His Trek Madone bike equipped with Ram Rival components is worth about $4,500, although Docter said state-of-the-art racing bikes can easily top $10,000.
Working at a high-end bike shop exposes Docter to much of the newest biking technology, which he characterized as a blessing and a curse.
“I love the job because of the discount we get on gear. But, I easily end up spending half of my paycheck on bike stuff,” he said.
If Docter has his way, that dilemma may eventually be resolved — if he earns a pro sponsorship.
Even at his novice level, he said accepting the $70 prize for winning his divisional race at the Downer Avenue race in Milwaukee last year was satisfying.
“That more than covered the entry fee,” he said.
Docter said his parents support his fascination with cycling, which is a good thing considering his long-term plans.
“They like the fact I have something to focus on, although I would prefer it if racing was the only thing I had to focus on,” he said.
Docter has natural athletic ability, but wasn’t drawn to the traditional sports that Grafton High offered.
“I wrestled and ran in middle school and went out for wrestling for half a season, in high school. Then, I got interested in cycling.
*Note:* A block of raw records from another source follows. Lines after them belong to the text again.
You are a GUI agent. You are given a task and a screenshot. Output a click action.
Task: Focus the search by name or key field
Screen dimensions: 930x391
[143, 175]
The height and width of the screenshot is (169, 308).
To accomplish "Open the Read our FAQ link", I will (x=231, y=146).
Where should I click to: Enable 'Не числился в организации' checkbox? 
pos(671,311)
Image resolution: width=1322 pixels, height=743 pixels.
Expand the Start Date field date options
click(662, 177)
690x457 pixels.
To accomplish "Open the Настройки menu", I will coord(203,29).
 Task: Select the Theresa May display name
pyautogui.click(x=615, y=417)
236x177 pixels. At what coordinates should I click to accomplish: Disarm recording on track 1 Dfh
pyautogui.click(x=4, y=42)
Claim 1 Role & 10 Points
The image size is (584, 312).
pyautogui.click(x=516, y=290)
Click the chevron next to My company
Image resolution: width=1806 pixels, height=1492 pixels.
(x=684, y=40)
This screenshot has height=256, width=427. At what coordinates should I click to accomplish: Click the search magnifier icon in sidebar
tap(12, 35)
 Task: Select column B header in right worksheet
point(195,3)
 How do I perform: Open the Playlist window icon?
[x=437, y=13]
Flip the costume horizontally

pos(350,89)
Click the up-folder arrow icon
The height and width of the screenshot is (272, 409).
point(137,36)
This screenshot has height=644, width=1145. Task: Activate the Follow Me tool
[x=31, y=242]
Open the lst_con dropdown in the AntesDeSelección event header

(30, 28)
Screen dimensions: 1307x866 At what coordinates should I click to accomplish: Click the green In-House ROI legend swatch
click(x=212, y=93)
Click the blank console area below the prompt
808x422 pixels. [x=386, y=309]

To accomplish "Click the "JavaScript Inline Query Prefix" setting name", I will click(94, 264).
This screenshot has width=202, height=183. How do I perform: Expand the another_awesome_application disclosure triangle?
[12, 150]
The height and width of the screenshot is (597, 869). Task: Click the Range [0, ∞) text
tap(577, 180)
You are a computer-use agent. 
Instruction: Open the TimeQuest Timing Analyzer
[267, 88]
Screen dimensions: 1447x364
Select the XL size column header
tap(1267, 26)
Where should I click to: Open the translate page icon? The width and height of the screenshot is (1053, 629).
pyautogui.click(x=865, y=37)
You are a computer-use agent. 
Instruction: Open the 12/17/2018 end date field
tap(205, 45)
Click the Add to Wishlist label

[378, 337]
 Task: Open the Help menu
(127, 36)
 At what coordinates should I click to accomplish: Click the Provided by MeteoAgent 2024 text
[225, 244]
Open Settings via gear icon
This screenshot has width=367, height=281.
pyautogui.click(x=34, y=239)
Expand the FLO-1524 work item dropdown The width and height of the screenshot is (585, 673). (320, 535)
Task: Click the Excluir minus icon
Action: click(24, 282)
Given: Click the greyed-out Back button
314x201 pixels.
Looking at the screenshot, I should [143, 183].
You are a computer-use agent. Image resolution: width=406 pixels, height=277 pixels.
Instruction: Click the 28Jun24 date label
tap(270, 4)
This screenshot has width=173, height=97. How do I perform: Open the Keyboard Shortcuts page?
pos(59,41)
It didn’t take long for me to figure out that
as long as you kept your bike upright, cycling wasn’t much of a contact sport,” he said.
Like any dedicated cyclist, Docter has had his share of crashes — displaying the “road rash” scars with pride.
He has also made a bit of a meteorological discovery.
“I’ve ridden during a hail storm, which was painful, but also learned that if you wipe out during a rain storm you don’t get hurt as badly because your body tends to skid on the water,” Docter said.
In Docter’s best-case scenario, he will race his way onto the pro circuit. “I would like to get to the point where I didn’t have to work for a living, just train,” he said.
If that doesn’t pan out, Docter has a backup plan.
He intends to study mechanical engineering at Milwaukee Area Technical College.
“My dream job would be to design bike frames, components and accessories,” Docter said.
“In a lot of ways, designing bikes has become the equivalent of designing a Formula One racing car. The difference is that cycling requires the racers to use stock
equipment. You can walk into a bike shop and buy a top-end bike, but you can’t buy a Formula One car.”
Until he lands that design job, Docter will be content to push himself to the limits on his Trek.
“What I like most about racing is how it constantly challenges you. You always enter a race planning on winning, and then push yourself beyond what you think are your limits,” he said.
“There comes a point where you get in your rhythm and numbness kind of settles in. Cycling is all about who can stand the most suffering.”